Although the narrative of Argentina’s current administration is aligned with the ESG backlash movement, the country’s ESG regulatory landscape has not significantly changed since President Milei took office, writes María Victoria Tuculet, a financial services and ESG partner at Bomchil in Buenos Aires.
President Javier Milei pulled Argentina’s delegation from the COP29 climate conference in November and is weighing up the possibility of the country leaving the Paris Agreement, following the recent exit of the United States.
At the same time, Argentina’s bid to join the Organisation for Economic Cooperation and Development (OECD) is a matter of national interest for the government. To be admitted as member, Argentina would have to adopt the OECD’s ESG guidelines and principles – such as those on responsible business conduct and human rights – and these would therefore apply to Argentine companies.
In the midst of these contradictions, the government seems to be interested in certain ESG topics. One of these is the development of carbon markets and the monetisation opportunities that could arise from greenhouse gas (GHG) emissions mitigation or reduction projects (such as changing the energy matrix towards cleaner and more sustainable sources).
Last year, the government’s Bases Draft Bill contemplated a set of provisions conferring powers upon the executive branch to (i) establish emissions targets by sector or industry; and (ii) institute a market for GHG emissions allowances. However, the Bases Draft Bill, as originally drafted, was not passed by Congress and the final Bases Bill that was approved by Congress did not include the provisions regarding carbon markets and emissions targets.
Meanwhile, the Buenos Aires Stock Exchange (BYMA) launched in October 2024 a trading platform for carbon credit certificates in the voluntary carbon market. In December 2024, the platform registered its first transaction. This activity was authorised by the Argentine Securities Commission (CNV) as a related and complementary activity of the BYMA, without implying the use of BYMA’s stock market licence granted by the CNV.
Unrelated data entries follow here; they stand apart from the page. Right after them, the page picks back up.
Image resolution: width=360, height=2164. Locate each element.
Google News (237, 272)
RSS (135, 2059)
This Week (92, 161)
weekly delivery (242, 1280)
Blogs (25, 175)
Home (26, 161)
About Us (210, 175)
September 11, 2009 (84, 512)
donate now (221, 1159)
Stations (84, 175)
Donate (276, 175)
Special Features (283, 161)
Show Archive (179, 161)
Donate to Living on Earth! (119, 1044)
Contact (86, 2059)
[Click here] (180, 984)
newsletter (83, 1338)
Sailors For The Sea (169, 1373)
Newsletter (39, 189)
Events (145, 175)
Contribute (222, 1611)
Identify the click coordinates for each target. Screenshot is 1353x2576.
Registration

In other areas of ESG, the CNV’s soft and non-mandatory guidelines on corporate governance, ESG disclosure and sustainable financing through the capital markets has neither been amended nor abrogated and no significant changes are anticipated in this field. In fact, despite Argentina’s macroeconomic volatility and lagging capital markets in 2024 (which started to improve in the second semester), the labelled bonds market (green, social, sustainable and sustainability-linked bonds) seems to be consolidating since the creation of the ‘SVS panel’ by BYMA in 2019 and the ‘VS panel’ in 2022 with 86 listed instruments in aggregate.
However, Argentina, like other markets, still lacks concrete regulatory incentives or advantages for companies that want to issue labelled instruments that would help to boost the development of the sustainable financing market. The creation of regulations tackling the incentives issue will depend on how the government intends to address its dilemma of pursuing an anti-ESG narrative while attempting to join international organisations such as the OECD.
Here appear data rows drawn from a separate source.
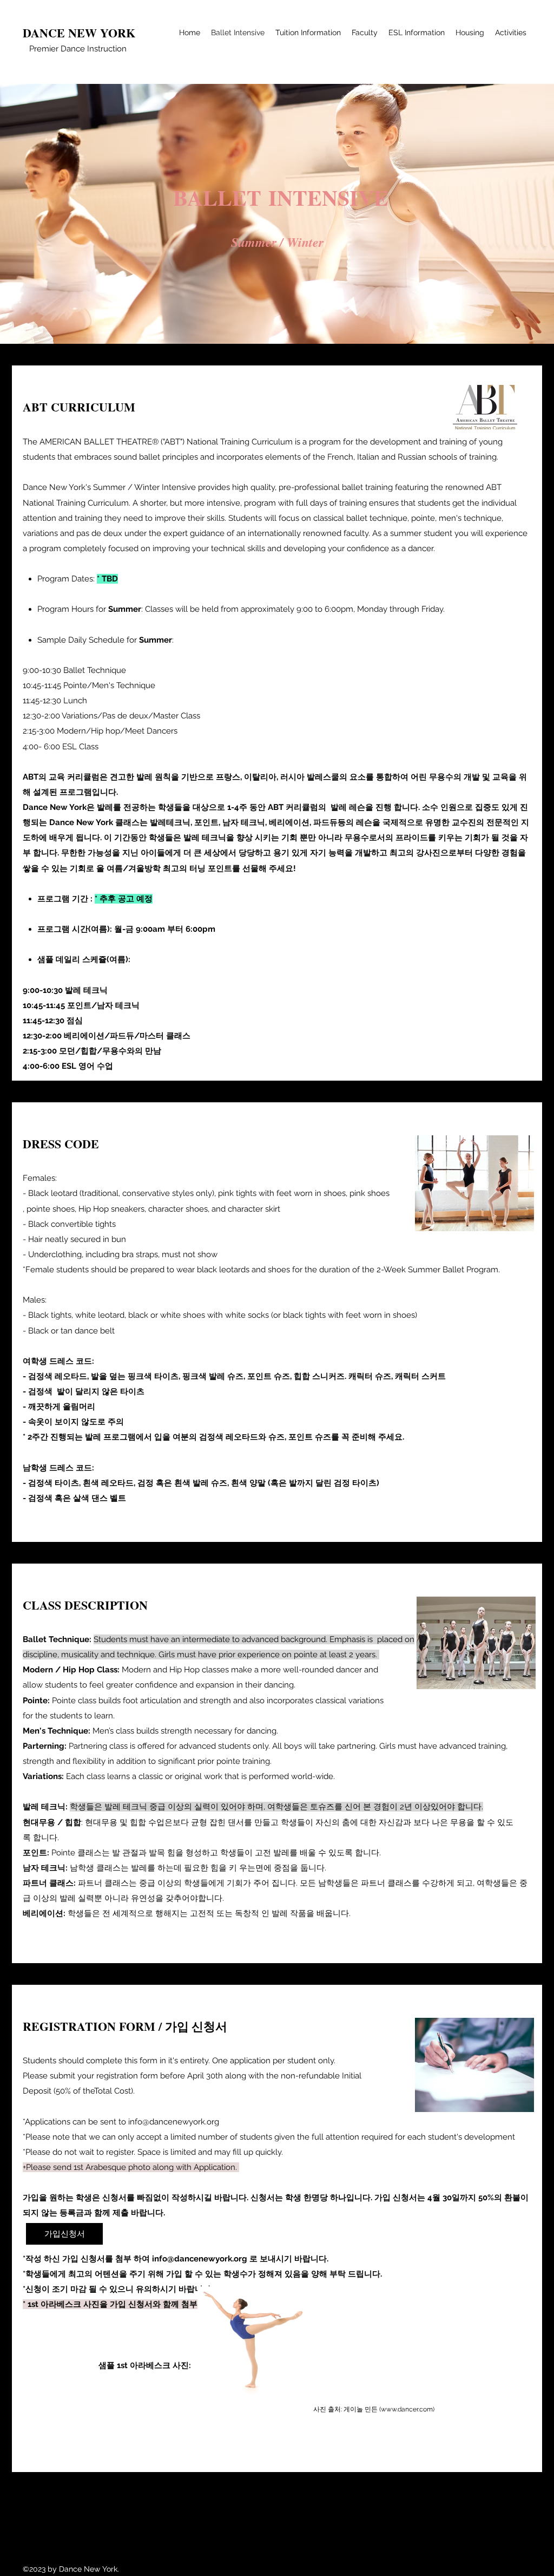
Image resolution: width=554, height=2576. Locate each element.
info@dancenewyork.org (173, 2122)
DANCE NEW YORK (79, 33)
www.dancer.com (407, 2409)
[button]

Unlike carbon markets, sustainable financing and corporate governance, the ‘S’ of ESG seems to be the government’s target after President Milei’s declarations in the World Economic Forum. In this vein, the government announced that is working on a draft bill to abrogate several diversity policies that have been approved over the last 15 years, such as stripping out the femicide crime figure from the Criminal Code, the trans quota in public jobs and the non-binary ID.
The puzzle becomes even more complex with the extraterritorial effects of European Union regulations on deforestation and corporate sustainability reporting. In this line, the government faces a challenge if it is keen to attract European funds and investors under the large investments incentive regime (RIGI), since tackling ESG matters is a must for these types of investors.
In all, after one year in office, it is clear that the government is not boosting ESG policies in Argentina. However, there is a tension between the backlash narrative and the ‘maintaining the status quo’ approach of the government, at least in the ‘E’ and ‘G’ fields of the regulatory landscape. After Milei’s declarations in the World Economic Forum, however, it seems that the ‘S’ will be shaken by legislative proposals that would suggest an abrogation of several diversity policies, as discussed above.
If the intention of the current administration is to put itself on track for admission to international forums and organisations such as the OECD, its approach to ESG matters should change. Finding a balance between its narrative and its policies is likely to be a challenge for the government in the coming years. However, considering that mid-term elections will take place in 2025, it is likely that the government will be more focused on the narrative whilst maintaining the status quo in the ‘E’ and the ‘G’ fields.
The opinions expressed in this article belongs to the author and do not reflect the view of the firm.